Gli stock italiani di vino hanno raggiunto a giugno il massimo storico da quattro anni mentre i prezzi medi del vino proseguono a scendere come era già accaduto lo scorso mese di maggio. Lo scrive l’Unione italiana vini. L’Osservatorio ha elaborato i dati di Cantina Italia del mese di giugno, da cui emerge un +8,4% di giacenze (dopo il +7,3% di maggio), che porta il totale di vini e mosti a 50,3 milioni di ettolitri, con 46,6 milioni di ettolitri di solo vino (+6,7%) che equivale a 6,2 miliardi di bottiglie. Un dato che preoccupa il sindacato del settore vitivinicolo.

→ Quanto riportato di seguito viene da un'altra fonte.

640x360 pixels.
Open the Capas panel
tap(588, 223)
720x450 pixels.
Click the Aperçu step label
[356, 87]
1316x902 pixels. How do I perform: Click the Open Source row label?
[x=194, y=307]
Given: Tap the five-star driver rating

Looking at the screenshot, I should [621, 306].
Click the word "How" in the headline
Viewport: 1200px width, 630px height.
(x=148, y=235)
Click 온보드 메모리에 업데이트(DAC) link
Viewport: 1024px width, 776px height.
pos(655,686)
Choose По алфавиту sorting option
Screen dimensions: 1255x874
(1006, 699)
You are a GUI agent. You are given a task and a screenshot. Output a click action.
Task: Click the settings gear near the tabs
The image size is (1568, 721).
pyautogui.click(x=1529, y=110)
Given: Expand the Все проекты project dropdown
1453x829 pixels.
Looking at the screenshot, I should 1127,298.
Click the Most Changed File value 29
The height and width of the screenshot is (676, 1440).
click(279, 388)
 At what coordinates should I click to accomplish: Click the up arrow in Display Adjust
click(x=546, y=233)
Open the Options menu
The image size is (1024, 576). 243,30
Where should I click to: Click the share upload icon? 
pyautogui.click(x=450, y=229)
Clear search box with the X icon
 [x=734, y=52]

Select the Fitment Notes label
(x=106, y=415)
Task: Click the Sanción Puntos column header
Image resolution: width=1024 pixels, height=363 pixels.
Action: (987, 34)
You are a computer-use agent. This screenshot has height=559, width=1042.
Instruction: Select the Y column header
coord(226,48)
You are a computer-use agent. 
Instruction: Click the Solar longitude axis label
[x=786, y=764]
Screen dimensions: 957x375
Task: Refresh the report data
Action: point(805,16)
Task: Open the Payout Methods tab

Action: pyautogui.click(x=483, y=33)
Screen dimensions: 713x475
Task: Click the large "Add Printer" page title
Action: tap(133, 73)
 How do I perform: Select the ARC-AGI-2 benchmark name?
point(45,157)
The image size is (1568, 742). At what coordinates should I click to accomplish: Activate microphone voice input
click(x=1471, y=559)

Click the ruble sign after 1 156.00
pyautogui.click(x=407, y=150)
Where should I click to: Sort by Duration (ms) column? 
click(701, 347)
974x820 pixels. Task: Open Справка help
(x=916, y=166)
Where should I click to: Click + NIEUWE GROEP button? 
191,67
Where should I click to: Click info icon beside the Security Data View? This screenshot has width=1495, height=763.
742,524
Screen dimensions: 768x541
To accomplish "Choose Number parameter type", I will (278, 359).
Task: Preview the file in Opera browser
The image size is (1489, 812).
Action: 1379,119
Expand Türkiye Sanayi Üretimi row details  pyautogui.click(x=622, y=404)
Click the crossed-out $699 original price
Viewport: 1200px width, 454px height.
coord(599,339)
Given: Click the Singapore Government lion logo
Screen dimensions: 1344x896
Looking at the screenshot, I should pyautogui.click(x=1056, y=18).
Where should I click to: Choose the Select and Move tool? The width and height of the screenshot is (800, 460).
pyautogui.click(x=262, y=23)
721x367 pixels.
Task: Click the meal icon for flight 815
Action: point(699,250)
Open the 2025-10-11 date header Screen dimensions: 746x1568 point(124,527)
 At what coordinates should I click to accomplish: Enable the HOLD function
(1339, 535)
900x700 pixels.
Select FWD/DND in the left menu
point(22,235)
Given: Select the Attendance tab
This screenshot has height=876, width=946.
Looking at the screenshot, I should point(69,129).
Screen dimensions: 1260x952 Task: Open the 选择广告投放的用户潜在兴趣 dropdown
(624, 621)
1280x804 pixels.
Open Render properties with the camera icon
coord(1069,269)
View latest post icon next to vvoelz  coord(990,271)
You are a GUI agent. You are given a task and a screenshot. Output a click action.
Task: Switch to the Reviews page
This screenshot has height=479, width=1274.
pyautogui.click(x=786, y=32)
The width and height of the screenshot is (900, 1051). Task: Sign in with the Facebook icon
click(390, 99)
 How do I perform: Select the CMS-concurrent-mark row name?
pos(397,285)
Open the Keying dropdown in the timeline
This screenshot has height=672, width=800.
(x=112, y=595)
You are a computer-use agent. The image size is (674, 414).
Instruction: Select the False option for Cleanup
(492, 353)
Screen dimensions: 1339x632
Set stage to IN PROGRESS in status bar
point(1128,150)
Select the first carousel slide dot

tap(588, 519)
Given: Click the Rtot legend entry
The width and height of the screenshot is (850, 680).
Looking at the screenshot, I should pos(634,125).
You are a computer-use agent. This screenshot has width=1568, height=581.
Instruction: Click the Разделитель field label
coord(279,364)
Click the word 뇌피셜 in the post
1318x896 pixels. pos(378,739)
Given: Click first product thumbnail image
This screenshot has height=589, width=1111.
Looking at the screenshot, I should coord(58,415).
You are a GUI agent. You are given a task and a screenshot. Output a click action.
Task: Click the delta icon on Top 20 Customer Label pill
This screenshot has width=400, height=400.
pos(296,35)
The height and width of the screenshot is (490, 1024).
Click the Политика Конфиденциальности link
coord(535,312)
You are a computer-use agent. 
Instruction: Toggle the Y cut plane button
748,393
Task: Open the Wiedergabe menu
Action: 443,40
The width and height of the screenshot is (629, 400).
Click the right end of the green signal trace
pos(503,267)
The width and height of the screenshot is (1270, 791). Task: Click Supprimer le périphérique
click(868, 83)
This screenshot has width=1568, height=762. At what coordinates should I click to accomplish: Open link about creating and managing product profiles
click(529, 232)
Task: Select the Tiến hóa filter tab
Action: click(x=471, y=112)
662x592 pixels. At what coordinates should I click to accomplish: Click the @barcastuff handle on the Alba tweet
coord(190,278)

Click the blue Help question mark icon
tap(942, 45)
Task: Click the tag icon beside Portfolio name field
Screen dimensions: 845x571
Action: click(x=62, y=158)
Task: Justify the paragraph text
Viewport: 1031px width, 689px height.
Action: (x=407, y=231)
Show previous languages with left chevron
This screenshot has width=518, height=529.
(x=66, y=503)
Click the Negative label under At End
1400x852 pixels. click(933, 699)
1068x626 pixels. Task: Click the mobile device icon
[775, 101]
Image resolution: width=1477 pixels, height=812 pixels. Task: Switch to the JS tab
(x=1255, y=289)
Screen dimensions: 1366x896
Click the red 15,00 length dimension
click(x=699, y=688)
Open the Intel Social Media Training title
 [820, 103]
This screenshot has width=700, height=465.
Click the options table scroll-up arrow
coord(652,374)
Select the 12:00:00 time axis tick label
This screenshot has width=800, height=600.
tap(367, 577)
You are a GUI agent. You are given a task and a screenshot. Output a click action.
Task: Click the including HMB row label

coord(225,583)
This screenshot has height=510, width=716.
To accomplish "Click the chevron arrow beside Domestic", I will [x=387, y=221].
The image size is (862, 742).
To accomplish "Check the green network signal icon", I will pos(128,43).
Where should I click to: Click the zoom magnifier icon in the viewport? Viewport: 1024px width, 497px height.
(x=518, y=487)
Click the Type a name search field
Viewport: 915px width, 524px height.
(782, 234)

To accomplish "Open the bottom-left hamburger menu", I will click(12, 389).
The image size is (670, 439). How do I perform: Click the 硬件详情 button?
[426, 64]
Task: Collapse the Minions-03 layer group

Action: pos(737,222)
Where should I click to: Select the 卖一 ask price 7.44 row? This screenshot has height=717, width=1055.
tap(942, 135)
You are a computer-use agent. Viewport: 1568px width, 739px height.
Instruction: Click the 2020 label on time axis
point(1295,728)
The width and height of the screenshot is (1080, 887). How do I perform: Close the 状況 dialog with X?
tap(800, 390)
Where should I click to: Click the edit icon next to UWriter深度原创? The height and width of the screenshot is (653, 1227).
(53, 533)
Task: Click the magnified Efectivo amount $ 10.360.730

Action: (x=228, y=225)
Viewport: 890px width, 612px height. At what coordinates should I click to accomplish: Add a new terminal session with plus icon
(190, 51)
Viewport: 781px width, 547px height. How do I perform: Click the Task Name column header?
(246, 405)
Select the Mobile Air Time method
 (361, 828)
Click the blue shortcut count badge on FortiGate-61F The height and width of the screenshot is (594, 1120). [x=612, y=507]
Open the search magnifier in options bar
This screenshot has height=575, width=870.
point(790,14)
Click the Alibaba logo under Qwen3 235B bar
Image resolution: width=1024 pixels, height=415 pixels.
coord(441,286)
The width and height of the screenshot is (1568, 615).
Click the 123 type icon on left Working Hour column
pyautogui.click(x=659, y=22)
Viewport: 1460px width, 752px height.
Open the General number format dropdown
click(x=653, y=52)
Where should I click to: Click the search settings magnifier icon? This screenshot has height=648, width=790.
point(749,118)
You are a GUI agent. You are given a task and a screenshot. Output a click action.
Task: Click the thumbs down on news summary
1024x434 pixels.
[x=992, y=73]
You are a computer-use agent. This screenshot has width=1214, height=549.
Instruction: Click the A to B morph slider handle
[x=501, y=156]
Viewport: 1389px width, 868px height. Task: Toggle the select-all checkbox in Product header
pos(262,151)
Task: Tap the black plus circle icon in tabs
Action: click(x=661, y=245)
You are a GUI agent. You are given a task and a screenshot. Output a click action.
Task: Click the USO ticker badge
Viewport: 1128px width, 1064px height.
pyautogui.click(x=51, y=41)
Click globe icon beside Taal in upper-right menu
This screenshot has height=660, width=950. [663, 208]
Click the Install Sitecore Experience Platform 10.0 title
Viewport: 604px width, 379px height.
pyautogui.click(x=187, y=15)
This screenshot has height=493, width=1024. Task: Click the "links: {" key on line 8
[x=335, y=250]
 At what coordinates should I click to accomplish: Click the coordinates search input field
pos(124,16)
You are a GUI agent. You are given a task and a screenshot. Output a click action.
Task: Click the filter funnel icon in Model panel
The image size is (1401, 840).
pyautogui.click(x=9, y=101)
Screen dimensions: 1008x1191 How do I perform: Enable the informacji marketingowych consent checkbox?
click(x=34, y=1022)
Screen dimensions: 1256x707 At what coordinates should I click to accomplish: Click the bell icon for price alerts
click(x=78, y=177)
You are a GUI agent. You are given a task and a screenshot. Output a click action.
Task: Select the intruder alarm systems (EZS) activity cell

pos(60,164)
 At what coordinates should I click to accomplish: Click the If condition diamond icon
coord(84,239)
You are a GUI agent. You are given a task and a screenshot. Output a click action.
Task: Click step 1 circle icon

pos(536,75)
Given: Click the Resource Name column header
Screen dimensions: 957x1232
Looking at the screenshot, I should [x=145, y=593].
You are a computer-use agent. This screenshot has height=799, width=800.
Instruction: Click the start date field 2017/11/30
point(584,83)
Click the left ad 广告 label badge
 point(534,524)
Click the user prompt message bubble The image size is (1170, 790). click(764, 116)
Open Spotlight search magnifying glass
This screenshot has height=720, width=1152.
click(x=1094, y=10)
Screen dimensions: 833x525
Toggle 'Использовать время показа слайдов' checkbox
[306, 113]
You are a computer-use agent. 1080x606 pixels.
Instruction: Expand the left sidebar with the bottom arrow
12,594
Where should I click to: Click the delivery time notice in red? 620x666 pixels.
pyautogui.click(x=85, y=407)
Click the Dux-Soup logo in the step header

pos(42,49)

In aumento, in particolare, sono i livelli di giacenze dei vini a Igp (+8,3%) e dei vini comuni (+8,2%, che salgono a +9,5% includendo i varietali). Per i vini a Denominazione d’origine protetta (Dop) gli incrementi di giugno sono del 5%, mentre a maggio erano stati del 3 per cento. Alta anche la quota dei mosti in giacenza: rispetto a un anno fa si registra un incremento del 36 per cento. Paolo Castelletti, segretario generale di Unione italiana vini, spiega che l’andamento di giugno «conferma l’allarme» lanciato nella recente assemblea, tenuta a Roma, che aveva evidenziato il fenomeno dei massicci declassamenti.

«Il mercato e il relativo peggioramento dello stato dell’arte – osserva Castelletti – ci obbliga a fare urgentemente delle scelte decisive per il breve ma anche lungo termine. L’ultimo mese evidenzia come il “fabbisogno” riscontrato da alcuni si riferisca in gran parte a declassamenti, quindi a movimenti interni alla cantina, e non alle uscite sul mercato. Auspichiamo ci possa essere unità di vedute nel corso dei prossimi incontri di filiera». Il Tavolo vino del Masaf, che comprende tutte le associazioni di categoria, dovrebbe essere convocato entro il mese di luglio.
A proposito di fabbisogni del mercato del vino, fa sapere l’Uiv attraverso l’Osservatorio, si registra a giugno un rallentamento di quelli dei vini Dop sia su base annuale (-20%) sia rispetto a maggio (-30%). I vini Igp registrano un trend per certi versi simile con un -17% annuo e un -28% congiunturale. La conseguenza è «un’ulteriore depressione dei prezzi dello sfuso», rileva Uiv.

Nel dettaglio, i vini Dop scendono (media nazionale di giugno a 1,57 euro/litro, con -7% sul giugno 2025) coi i vini comuni che scontano, con un sensibile calo dei listini (-19%), l’ingente volume di prodotto fatto uscire nel mese. Resta a 0,81 euro/litro la quotazione degli Igp che confermano il -11% dei prezzi di maggio. Nel complesso, la combinazione tra incremento delle giacenze e rallentamento dei fabbisogni, soprattutto nella parte alta della piramide, porta il totale della voce vino a un calo medio del 10 per cento: «Si conferma – conclude Uiv – la tendenza peggiorativa vista già a maggio».